YOUR GOAL => From the line containing "1568x739 pixels." through the last line of the listing, output each line exactly as it stands. Omit pictures.

○ ○ ○

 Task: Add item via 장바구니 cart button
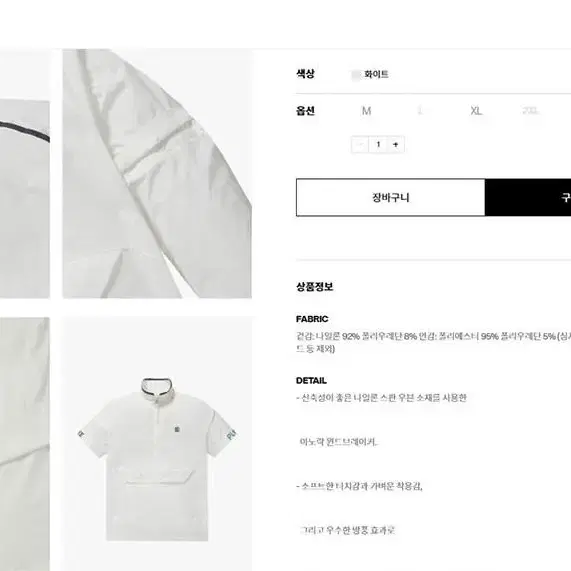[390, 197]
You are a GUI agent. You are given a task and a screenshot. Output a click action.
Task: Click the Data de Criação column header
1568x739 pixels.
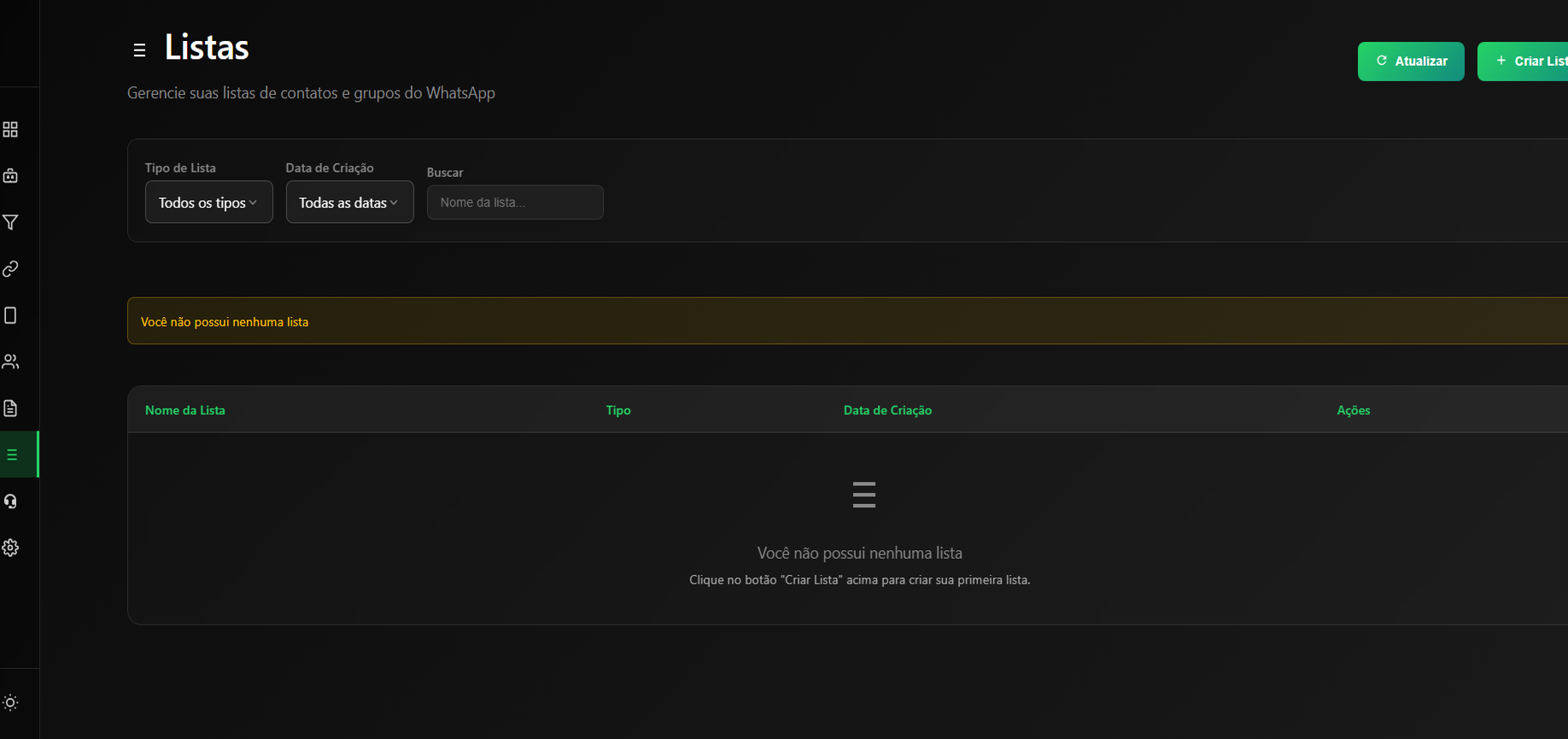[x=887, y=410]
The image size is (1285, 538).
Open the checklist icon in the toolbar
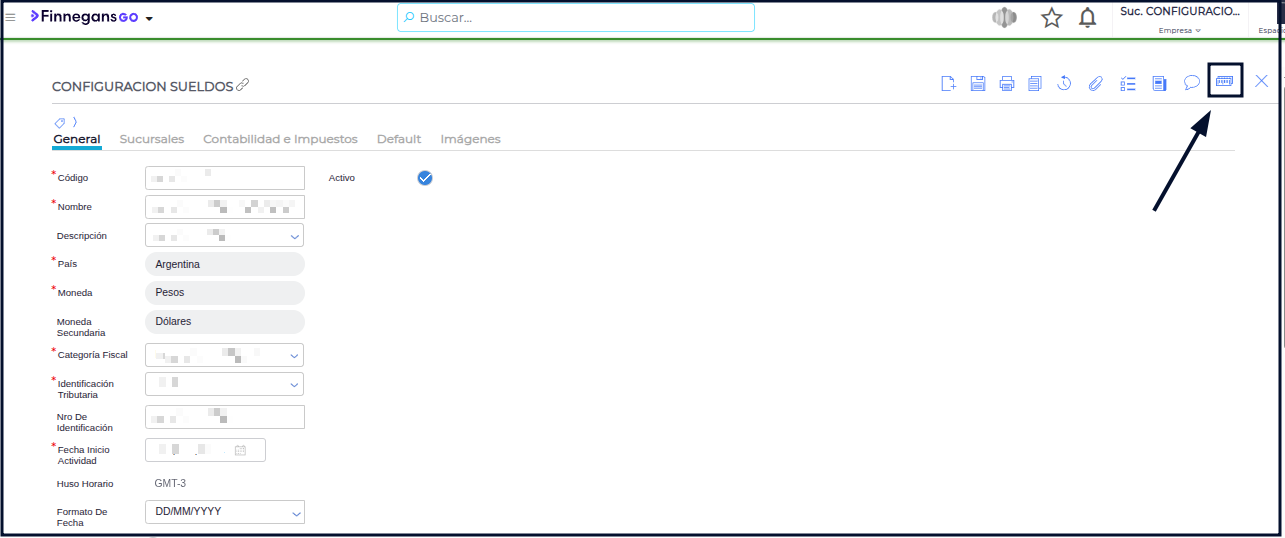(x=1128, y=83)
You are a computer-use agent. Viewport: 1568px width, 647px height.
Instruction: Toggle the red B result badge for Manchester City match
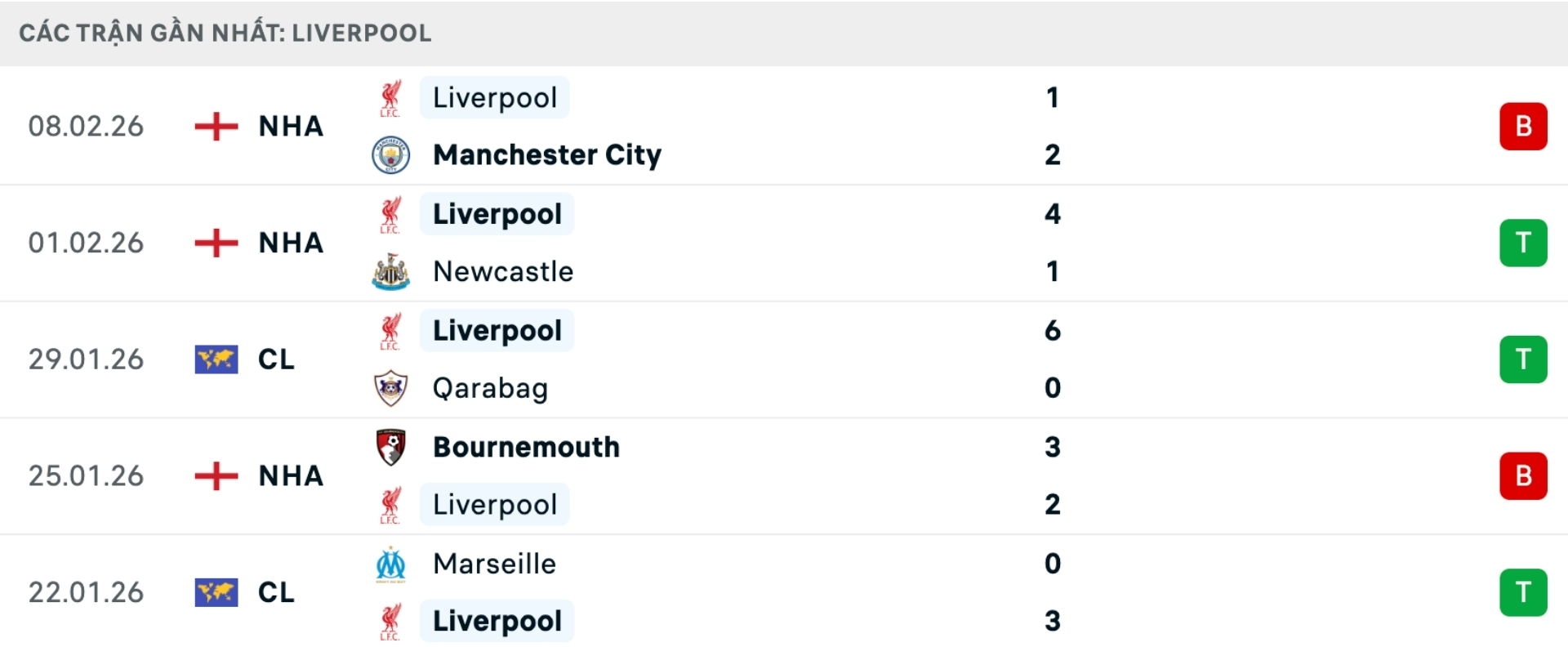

○ ○ ○

ANSWER TO THIS PROBLEM =>
1568x739 pixels.
[x=887, y=410]
The image size is (1285, 538).
Open the checklist icon in the toolbar
(x=1128, y=83)
You are a computer-use agent. Viewport: 1568px width, 647px height.
Instruction: Toggle the red B result badge for Manchester City match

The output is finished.